## Task item A
List every behavior of Baidu's web spider that the post on Baidu's spider and robots.txt complains about.

Baidu's web spider ignores robots.txt
(at least sometimes)
On my personal site I've had an entry in my
robots.txt
to totally disallow Baidu's web spider for a long time,
for various reasons (including that it doesn't respect nofollow
). Recently I was looking at my logs for another
reason, and, well, imagine my surprise when I saw requests from
something with a user-agent of Baiduspider/2.0
. Further investigation
showed that this has been going on for several months, although the
request volume was not high. Worse, not only is Baidu's spider crawling
when it shouldn't be, it seems to be not requesting robots.txt
more
than very occasionally (and it usually requests robots.txt
with a
blandly non-robot user-agent, or at least I assume that the fetches of
robots.txt
from Baidu's IP address range are from their robot).

## Task item B
Output as a numbered list, with blank lines left out, the lines of the records starting with the line containing "Describe the element at coordinates (140, 546)" and going on through the line containing "The width and height of the screenshot is (1920, 1080).".

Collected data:
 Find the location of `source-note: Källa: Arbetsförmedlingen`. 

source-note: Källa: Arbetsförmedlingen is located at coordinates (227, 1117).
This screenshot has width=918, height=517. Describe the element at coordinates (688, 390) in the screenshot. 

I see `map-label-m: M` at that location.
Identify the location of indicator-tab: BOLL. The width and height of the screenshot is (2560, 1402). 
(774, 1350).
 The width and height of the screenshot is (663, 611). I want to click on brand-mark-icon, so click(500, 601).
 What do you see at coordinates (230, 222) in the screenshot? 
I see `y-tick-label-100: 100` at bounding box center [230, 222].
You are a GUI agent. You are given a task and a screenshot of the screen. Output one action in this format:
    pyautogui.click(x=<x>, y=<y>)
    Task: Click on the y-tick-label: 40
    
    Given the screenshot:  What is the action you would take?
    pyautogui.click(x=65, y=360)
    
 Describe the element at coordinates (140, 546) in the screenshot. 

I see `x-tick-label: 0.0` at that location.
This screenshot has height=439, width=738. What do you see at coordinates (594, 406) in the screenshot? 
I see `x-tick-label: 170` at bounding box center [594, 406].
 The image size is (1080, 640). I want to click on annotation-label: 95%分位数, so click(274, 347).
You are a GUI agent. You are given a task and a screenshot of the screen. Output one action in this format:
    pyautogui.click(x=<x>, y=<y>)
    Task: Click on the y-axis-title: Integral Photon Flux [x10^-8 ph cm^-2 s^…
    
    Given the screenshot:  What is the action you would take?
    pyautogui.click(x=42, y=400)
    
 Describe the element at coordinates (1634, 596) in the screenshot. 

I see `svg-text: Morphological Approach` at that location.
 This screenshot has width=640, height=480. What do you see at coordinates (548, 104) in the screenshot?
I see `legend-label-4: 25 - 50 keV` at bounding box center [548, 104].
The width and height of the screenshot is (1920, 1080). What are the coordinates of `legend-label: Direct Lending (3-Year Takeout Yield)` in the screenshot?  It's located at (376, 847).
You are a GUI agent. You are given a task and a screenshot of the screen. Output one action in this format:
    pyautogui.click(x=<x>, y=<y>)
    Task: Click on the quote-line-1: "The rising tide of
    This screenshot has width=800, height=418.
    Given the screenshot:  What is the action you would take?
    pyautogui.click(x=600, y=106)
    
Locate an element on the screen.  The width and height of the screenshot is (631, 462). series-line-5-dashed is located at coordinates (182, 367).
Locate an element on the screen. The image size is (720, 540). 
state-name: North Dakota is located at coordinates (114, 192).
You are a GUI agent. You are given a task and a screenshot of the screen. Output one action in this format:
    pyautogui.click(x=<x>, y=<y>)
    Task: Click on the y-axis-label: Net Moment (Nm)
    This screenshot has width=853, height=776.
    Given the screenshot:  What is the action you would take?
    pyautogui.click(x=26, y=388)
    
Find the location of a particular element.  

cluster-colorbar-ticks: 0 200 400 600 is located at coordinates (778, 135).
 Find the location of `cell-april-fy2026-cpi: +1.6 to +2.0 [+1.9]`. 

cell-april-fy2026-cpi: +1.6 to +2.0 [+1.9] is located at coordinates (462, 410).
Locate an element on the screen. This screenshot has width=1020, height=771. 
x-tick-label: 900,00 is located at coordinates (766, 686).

## Task answer A
1. It doesn't respect nofollow.
2. It crawls the site even though robots.txt disallows it.
3. It requests robots.txt only very occasionally.
4. It usually requests robots.txt with a blandly non-robot user-agent, or at least the author assumes those fetches from Baidu's IP address range come from its robot.

## Task answer B
1.  Describe the element at coordinates (140, 546) in the screenshot. 
2. I see `x-tick-label: 0.0` at that location.
3. This screenshot has height=439, width=738. What do you see at coordinates (594, 406) in the screenshot? 
4. I see `x-tick-label: 170` at bounding box center [594, 406].
5.  The image size is (1080, 640). I want to click on annotation-label: 95%分位数, so click(274, 347).
6. You are a GUI agent. You are given a task and a screenshot of the screen. Output one action in this format:
7.     pyautogui.click(x=<x>, y=<y>)
8.     Task: Click on the y-axis-title: Integral Photon Flux [x10^-8 ph cm^-2 s^…
9.     Given the screenshot:  What is the action you would take?
10.     pyautogui.click(x=42, y=400)
11.  Describe the element at coordinates (1634, 596) in the screenshot. 
12. I see `svg-text: Morphological Approach` at that location.
13.  This screenshot has width=640, height=480. What do you see at coordinates (548, 104) in the screenshot?
14. I see `legend-label-4: 25 - 50 keV` at bounding box center [548, 104].
15. The width and height of the screenshot is (1920, 1080). What are the coordinates of `legend-label: Direct Lending (3-Year Takeout Yield)` in the screenshot?  It's located at (376, 847).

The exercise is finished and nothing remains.